Foolscap contains 25,000 books, but doubles as an online bookseller, with an inventory of 10,000 books on its Web site, www.foolscapbooks.com. “Ninety-nine point nine percent of the books are used,” Bonaventure said.
Half of Bonaventure’s business comes from online sales. She said she sells a lot of poetry, philosophy and occult books, but has “a little bit of everything.” The bookstore also accepts trades, and features imports from the countries such as Bali, Nepal, India, Thailand, Morocco and Guatemala.
A wide selection of chapbooks — inexpensive handmade items by local writers and poets — sit close to the entrance. In the past, Foolscap has hosted events featuring belly dancing, fire dancing and jazz. In recent months, poetry has become steeped into the place — five poetry slam rounds have been held. There will be one more slam open to everyone, Feb. 15 at 8 p.m. All participants who sign up between 7:30 p.m. and 8 p.m. will be allowed to read.
The poetry readings, which began in September, are the first Eugene events affiliated with the National Poetry Slam.
A grant from the Lane Arts Council provided the shop with the necessary budget for national affiliation. A four-person team will be selected from playoff rounds featuring the top 25 poets. This team will compete at the August 2003 competition in Chicago.

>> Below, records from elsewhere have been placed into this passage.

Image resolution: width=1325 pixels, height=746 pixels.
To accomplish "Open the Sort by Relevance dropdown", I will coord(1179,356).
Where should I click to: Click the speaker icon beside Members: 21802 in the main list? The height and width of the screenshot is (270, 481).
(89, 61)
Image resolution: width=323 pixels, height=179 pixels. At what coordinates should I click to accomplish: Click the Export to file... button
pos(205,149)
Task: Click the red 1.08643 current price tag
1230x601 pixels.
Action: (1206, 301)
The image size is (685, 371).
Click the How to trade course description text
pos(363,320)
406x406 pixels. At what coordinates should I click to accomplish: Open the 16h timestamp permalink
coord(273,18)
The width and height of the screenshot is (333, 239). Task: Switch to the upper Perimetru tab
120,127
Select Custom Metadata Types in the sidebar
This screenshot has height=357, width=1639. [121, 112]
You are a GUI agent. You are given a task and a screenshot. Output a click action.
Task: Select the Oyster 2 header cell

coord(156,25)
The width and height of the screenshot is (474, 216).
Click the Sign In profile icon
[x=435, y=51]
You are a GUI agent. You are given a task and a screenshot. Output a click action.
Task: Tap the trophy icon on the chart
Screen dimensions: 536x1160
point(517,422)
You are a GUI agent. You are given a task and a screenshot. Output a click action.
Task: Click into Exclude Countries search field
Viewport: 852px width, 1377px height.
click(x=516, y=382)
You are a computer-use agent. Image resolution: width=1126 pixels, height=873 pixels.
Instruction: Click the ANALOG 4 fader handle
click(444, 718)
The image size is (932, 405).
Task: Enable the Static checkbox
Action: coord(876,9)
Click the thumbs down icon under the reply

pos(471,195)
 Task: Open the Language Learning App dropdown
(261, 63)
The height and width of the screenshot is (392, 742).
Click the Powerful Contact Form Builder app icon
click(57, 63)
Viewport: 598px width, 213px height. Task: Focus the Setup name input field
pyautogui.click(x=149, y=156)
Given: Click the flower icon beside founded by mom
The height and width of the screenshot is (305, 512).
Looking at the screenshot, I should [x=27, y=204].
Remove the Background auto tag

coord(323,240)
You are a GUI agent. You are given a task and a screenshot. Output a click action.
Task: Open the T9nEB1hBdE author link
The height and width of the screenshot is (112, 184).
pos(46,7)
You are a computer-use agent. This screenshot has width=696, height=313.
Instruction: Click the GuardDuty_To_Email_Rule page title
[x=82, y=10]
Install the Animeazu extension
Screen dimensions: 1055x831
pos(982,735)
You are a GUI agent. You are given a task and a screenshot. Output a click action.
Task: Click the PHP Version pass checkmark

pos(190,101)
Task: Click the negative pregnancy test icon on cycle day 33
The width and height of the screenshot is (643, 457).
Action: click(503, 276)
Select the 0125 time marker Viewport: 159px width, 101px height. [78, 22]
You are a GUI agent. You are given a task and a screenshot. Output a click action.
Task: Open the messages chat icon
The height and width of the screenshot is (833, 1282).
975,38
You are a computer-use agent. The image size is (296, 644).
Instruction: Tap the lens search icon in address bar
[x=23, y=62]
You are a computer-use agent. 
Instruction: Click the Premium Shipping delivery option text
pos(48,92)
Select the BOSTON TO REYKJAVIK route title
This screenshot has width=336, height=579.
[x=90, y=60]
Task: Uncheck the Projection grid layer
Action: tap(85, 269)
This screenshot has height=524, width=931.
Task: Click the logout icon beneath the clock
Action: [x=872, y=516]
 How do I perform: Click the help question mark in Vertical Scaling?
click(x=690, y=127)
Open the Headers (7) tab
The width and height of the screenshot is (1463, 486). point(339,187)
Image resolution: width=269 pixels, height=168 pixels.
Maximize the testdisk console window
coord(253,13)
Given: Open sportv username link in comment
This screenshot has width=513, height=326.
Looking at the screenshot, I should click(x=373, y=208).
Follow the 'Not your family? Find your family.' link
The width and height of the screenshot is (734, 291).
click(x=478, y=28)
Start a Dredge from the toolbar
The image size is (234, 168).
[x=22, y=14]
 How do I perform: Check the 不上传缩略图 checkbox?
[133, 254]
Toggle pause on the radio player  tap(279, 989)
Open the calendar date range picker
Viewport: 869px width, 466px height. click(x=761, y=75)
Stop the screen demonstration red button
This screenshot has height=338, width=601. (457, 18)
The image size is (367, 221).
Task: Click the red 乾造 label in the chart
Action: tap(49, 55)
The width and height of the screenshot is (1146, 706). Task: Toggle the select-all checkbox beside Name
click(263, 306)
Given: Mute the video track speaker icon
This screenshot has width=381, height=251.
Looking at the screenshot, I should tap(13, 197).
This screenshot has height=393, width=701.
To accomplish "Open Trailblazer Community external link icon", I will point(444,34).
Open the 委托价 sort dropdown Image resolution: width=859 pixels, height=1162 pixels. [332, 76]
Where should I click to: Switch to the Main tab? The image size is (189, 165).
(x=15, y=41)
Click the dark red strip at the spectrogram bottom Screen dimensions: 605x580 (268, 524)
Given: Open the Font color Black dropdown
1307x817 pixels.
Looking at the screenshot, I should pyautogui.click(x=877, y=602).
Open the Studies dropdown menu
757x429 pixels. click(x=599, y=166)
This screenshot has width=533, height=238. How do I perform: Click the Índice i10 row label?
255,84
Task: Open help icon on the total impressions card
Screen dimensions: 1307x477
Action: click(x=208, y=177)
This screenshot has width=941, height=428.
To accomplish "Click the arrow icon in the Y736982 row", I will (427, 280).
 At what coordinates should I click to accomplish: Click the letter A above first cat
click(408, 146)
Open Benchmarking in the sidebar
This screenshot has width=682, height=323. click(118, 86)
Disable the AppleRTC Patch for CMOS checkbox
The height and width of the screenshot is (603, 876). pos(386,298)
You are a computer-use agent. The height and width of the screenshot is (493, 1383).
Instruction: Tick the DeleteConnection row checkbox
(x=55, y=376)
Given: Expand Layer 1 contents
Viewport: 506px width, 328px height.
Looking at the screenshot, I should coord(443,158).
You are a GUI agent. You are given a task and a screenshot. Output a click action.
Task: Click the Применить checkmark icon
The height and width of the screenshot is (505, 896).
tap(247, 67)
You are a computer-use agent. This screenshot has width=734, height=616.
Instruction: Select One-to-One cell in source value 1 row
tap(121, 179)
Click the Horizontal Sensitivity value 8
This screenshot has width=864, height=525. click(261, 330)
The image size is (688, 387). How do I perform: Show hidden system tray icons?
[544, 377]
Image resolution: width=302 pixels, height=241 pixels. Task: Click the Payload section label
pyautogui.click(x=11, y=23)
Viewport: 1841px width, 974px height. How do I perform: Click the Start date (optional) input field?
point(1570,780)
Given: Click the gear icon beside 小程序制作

A panel of five judges, selected at random from 10 volunteers each night, will rate the poets’ work. Sam Rutledge, who has read at previous slams and is also co-host of The Buzz Coffeehouse’s open mic poetry night, said that judging is an automatic process for humans.
“To a degree, people are judgmental about everything,” Rutledge said.
However, he said the subjectivity of the judgments diminishes their seriousness.
Rutledge noted that the crowd gathering at Foolscap is mostly older or middle-aged folks and “people who aren’t in college.” Bonaventure, who has been an organizing force for the slams, said she views the events as “poetry for the masses.”
“The scene is already here. I wouldn’t have done it if there wasn’t a niche for it,” she said.
Rutledge matched these sentiments.
“This is one of the main venues that underground artists can use to show their stuff,” he said.
Regarding poetry’s potential for a fusion of “high-art” with “low-art,” he quoted a line from the band KRS-One: “It’s time for all the scholars to unite with all the players.”
Despite some competitive aspects, both Rutledge and Bonaventure indicated the slam environment remains friendly on the whole.
“I’ve made great friends through poetry,” Bonaventure said.
“We’re addicted,” said Taylor Jane, a Foolscap regular and poet who frequently reads her work at The Buzz open mic night. However, she doesn’t read at slams. “I don’t know if I have enough competitive stick-to-it-ness,” she said. All the slams have been recorded on video and audio thus far. Upon the conclusion of the events, they will be compiled and released through the bookstore. Foolscap’s next big poetry event will be an open mic Valentine’s Day erotic poetry night. Tango band Mood Area 52 will also perform.
Foolscap is open from 10:30 a.m. until 6 p.m., Monday through Saturday.